▶ [Task description]: Would you restate, exactly as they appear, the lines from the one containing "520x172 pixels." through the end of the data below?

(Beginning of Given information)

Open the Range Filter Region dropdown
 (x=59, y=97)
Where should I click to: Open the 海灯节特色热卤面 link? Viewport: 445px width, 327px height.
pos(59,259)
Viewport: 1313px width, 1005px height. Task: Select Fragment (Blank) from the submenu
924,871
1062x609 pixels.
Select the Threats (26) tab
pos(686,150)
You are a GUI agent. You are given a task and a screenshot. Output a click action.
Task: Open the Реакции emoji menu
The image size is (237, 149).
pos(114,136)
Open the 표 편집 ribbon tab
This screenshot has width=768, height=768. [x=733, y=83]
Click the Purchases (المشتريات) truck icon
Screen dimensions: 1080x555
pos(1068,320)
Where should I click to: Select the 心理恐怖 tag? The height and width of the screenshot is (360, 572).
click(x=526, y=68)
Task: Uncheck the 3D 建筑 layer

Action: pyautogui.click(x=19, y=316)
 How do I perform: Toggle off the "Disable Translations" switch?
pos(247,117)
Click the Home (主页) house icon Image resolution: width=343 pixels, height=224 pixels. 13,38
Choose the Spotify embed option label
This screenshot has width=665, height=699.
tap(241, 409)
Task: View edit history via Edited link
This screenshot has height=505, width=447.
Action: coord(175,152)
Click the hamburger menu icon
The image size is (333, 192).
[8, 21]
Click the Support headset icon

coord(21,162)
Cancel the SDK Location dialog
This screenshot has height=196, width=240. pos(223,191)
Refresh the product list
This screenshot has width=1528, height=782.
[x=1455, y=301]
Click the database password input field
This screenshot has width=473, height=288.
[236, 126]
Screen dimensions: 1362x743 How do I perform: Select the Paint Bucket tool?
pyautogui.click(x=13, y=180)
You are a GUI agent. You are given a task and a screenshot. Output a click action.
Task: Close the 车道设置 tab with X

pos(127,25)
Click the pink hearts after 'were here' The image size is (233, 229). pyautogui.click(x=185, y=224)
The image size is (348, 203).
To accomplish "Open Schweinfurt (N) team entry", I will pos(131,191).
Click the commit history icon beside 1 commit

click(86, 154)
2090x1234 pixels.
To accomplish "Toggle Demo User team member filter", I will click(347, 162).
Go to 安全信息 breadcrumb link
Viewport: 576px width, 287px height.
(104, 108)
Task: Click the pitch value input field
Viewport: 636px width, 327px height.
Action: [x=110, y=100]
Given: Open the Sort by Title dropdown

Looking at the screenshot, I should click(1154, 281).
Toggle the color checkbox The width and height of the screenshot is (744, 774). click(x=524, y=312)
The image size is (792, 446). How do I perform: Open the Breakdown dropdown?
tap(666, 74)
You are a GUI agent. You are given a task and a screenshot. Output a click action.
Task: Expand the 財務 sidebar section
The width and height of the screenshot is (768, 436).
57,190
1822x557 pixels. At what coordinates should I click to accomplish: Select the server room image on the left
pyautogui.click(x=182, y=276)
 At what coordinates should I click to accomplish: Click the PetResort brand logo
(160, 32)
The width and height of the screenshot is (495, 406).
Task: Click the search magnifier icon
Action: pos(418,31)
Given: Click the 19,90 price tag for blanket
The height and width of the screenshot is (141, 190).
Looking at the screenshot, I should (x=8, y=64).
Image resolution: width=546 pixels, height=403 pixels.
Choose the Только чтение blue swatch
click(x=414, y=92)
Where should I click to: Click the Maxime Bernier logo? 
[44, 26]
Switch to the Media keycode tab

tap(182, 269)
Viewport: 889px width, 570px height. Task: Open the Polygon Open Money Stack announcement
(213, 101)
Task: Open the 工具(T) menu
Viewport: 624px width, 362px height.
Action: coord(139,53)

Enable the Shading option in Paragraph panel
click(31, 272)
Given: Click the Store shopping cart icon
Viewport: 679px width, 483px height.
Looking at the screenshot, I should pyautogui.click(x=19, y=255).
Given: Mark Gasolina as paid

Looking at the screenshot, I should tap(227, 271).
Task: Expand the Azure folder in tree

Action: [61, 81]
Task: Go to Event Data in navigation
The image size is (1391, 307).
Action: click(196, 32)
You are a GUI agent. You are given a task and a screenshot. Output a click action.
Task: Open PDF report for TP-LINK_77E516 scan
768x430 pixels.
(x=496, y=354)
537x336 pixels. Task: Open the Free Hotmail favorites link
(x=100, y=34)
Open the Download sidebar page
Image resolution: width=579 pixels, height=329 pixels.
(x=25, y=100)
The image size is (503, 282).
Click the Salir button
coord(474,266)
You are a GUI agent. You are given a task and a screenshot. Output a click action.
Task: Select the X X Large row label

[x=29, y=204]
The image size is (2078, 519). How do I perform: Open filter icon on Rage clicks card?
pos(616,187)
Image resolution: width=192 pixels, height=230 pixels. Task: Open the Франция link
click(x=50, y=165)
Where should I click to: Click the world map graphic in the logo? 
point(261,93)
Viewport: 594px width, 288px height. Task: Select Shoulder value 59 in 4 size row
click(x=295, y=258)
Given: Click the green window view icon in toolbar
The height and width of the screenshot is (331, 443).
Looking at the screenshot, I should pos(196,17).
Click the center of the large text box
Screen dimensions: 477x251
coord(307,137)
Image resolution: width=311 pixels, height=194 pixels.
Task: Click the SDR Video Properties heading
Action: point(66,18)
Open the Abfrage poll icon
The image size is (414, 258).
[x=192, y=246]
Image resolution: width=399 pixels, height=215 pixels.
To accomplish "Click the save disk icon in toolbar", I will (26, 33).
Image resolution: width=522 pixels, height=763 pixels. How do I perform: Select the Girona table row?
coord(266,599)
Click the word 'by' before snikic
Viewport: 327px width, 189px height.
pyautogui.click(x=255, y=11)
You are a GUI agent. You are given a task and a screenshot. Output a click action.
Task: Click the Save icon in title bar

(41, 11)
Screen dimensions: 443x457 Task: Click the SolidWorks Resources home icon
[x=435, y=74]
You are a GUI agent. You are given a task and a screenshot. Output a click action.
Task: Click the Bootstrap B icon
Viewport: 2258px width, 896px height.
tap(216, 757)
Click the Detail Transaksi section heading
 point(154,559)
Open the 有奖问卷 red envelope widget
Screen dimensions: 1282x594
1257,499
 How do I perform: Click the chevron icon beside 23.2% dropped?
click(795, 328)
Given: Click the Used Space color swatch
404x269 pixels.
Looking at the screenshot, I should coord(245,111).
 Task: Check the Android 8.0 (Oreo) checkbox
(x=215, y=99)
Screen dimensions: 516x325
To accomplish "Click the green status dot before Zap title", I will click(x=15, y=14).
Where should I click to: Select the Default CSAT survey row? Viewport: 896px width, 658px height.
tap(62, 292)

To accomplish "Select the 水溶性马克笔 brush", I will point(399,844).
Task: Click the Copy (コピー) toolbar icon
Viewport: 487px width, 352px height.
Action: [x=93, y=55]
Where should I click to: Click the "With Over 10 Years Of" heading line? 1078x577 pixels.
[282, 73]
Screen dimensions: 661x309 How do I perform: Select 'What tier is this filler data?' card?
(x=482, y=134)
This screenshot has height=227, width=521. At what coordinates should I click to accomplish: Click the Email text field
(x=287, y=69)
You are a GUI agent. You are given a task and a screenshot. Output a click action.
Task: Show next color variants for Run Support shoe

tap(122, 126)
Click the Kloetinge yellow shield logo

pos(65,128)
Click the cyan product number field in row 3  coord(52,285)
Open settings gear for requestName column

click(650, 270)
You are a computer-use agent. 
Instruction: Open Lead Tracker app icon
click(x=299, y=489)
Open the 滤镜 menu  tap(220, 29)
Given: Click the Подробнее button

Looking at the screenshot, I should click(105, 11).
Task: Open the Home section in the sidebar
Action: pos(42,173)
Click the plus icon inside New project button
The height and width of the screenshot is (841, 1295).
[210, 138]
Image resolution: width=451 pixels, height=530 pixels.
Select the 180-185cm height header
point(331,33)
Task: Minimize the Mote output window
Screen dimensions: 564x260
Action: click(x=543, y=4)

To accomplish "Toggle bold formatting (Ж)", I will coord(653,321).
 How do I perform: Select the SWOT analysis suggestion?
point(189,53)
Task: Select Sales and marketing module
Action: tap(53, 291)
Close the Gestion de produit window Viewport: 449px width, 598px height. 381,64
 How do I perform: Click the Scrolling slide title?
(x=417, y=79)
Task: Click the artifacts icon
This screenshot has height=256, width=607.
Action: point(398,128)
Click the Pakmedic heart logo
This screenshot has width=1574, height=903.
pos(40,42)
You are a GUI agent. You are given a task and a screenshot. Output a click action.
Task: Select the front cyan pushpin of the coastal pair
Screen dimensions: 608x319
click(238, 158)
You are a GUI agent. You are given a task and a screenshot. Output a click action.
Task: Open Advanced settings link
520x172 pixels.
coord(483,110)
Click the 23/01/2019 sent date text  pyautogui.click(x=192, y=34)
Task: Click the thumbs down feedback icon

(End of Given information)

▶ [Response to this exercise]:
520x172 pixels.
coord(483,110)
Click the 23/01/2019 sent date text  pyautogui.click(x=192, y=34)
Task: Click the thumbs down feedback icon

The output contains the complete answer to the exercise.